A visão dos fazendeiros
A 350 quilômetros e seis horas de carro do posto da guarda-florestal, José Dorilêo repete a frase que se ouve tantas vezes: "Não chove".
Dorilêo vive na Transpantaneira, uma estrada de terra que percorre o norte do Pantanal ao longo de 150 quilômetros entre Poconé e Porto Jofre. Hoje ele recebe a visita do sobrinho Raúl Costa, que, como ele, é criador de gado – já estão na quarta geração, como ambos orgulhosamente salientam. A Fazenda de Dorilêo compreende cerca de 12 mil hectares, um vasto campo por onde são conduzidas cerca de 3 mil cabeças de gado por vaqueiros.
Tanto ele quanto Costa resistem a serem retratados pela mídia como vilões do Pantanal. "Quando teve o incêndio, disseram que nós, os fazendeiros, tínhamos começado o fogo para criar pastagens", conta Costa. "Isso é um absurdo! O Pantanal é enorme e um ou dois malucos podem ter feito isso, mas atear fogo aqui seria suicídio. Nossa própria fazenda queimou quase toda no ano passado. Não dá para colocar todos os fazendeiros no mesmo saco".
Pastagens naturais
Costa está sentado na cozinha do casarão centenário, que dá os ares de um museu local. Fotos antigas, esporas e laços decoram as paredes. É a hora do café da manhã, e um dos vaqueiros traz uma cabeça de gado que ficou assando por 9 horas num forno de barro no quintal da casa.

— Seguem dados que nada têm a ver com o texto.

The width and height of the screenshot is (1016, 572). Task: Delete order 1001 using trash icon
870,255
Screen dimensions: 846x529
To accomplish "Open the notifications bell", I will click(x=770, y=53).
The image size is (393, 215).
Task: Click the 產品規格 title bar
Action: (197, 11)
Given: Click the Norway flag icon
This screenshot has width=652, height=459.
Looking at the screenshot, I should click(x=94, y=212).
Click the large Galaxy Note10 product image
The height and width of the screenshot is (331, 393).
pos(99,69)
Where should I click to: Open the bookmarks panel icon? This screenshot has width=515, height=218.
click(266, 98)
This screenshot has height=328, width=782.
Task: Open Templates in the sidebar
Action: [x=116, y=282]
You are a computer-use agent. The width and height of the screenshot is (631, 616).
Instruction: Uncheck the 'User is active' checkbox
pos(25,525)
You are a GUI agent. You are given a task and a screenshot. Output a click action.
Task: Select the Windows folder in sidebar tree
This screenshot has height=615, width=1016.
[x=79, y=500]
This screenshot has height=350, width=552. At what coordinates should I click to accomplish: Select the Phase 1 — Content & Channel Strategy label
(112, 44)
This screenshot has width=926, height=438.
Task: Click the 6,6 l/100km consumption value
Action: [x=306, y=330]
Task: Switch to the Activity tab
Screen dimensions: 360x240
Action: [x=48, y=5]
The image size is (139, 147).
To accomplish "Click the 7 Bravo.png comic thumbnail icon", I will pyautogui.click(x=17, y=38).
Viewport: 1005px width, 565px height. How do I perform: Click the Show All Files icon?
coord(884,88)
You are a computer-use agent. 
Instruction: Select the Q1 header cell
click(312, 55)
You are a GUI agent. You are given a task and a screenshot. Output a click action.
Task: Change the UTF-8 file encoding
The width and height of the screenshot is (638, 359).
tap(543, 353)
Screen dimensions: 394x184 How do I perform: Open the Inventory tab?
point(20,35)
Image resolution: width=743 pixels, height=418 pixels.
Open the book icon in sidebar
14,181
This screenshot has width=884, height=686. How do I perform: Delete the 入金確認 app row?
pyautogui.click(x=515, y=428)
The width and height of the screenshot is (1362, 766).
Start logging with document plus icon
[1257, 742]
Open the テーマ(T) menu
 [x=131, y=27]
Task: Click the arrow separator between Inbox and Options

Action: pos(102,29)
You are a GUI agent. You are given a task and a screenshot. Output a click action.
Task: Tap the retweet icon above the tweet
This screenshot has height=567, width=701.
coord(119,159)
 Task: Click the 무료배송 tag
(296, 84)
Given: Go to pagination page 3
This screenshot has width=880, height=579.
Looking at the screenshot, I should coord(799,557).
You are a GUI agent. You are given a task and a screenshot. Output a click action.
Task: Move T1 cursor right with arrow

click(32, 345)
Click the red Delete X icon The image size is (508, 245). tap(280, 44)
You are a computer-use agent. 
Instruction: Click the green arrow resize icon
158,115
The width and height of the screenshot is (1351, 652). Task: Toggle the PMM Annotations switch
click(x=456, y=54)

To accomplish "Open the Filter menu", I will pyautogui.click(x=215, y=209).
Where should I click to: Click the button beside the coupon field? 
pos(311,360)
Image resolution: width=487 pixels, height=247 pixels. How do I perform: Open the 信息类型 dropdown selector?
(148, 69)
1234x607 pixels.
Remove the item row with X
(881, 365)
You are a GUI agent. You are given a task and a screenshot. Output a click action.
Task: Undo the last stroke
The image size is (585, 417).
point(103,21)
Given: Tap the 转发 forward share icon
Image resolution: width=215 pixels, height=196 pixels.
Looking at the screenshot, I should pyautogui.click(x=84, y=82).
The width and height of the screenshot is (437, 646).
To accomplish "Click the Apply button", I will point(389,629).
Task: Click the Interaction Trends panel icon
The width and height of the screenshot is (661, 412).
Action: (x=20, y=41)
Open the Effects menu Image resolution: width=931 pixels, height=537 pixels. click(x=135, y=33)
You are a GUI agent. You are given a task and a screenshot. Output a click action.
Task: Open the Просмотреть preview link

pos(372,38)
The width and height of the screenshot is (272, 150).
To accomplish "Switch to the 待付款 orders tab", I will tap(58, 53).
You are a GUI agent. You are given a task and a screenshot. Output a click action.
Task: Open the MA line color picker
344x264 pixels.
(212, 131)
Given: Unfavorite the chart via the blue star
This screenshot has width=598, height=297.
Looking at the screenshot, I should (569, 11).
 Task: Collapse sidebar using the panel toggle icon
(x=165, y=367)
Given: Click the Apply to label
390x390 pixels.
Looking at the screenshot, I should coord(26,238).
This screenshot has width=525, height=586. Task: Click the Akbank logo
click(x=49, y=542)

Após morder um pedaço de língua de boi, o homem de 43 anos diz que nunca houve derrubada de mata na fazenda. Pelo contrário, aponta, os fazendeiros dependem das árvores, pois elas protegem os lugares elevados onde o gado fica durante os dilúvios. O que o incomoda é que, de acordo com a lei, não é permitida nem a retirada de plantas invasoras – arbustos, por exemplo, que se reproduzem de forma veloz e acabam alimentando ainda mais as chamas.
O Pantanal, na verdade, tem suas próprias regras ao longo da Transpantaneira. Ao contrário da Amazônia, muitas pastagens aqui não são produto do desmatamento, mas surgem naturalmente através de enchentes. É por isso que pecuaristas locais como Costa e Dorilêo se sentem injustiçados ao serem acusados de vilões do meio ambiente. Eles dizem ter consciência ambiental e querem combater o clichê de fazendeiros exploradores. Parecem ter entendido que, no Pantanal, só se pode obter lucros com a natureza.
Só que a natureza se torna cada vez mais imprevisível. Devido à falta de chuvas, Costa teme que os tanques sequem neste ano. "Aí não teríamos água suficiente para o gado e teríamos que vendê-lo", afirma.
Economia baseada no turismo sustentável
Já a vários quilômetros dali, um homem na Transpantaneira acredita saber como lucrar com o Pantanal e protegê-lo ao mesmo tempo. Mas a primeira coisa que André Thuronyi diz à reportagem é que está chocado com a seca. "Aqui deveria haver água por toda parte", lamenta, apontando para os prados secos.
Filho de uma família nobre de imigrantes húngaros, Thuronyi veio para o Pantanal em meados da década de 1970. Ele se apaixonou pela região e começou a espalhar a ideia do ecoturismo – algo que ninguém no Pantanal conhecia na época. "Fui pioneiro", diz ele.
Hoje, o homem magro de 66 anos, cuja marca registrada é uma ondulante cabeleira de um louro acinzentado, é dono da exclusiva Araras Eco Lodge. O conceito inclui imersão na natureza: observação de animais silvestres, excursões noturnas e passeios a cavalo.
"Mostrei às pessoas que uma onça ou uma arara-azul tem muito mais valor viva do que morta ou em cativeiro", diz Thuronyi. "Quem quer atrair turistas precisa da natureza." Mas levou muito tempo para que seus vizinhos entendessem essa máxima. "Eu fui considerado o gringo maluco."
Mas com os anos, o sucesso da pousada de Thuronyi inspirou imitadores. Hoje, no lugar de antigas fazendas, existem 18 eco-lodges ao longo da Transpantaneira.
Ao anoitecer, Thuronyi sobe em uma torre de observação de 25 metros de altura no meio de uma floresta que faz parte do terreno da eco-lodge. Enquanto um grupo de macacos-pregos macaqueia no andaime da torre, nuvens escuras aparecem no horizonte. Em alguns lugares, é possível ver a chuva caindo sobre a terra plana. "Isso me alegra muito", diz André Thuronyi. "Mas temo que seja tarde demais."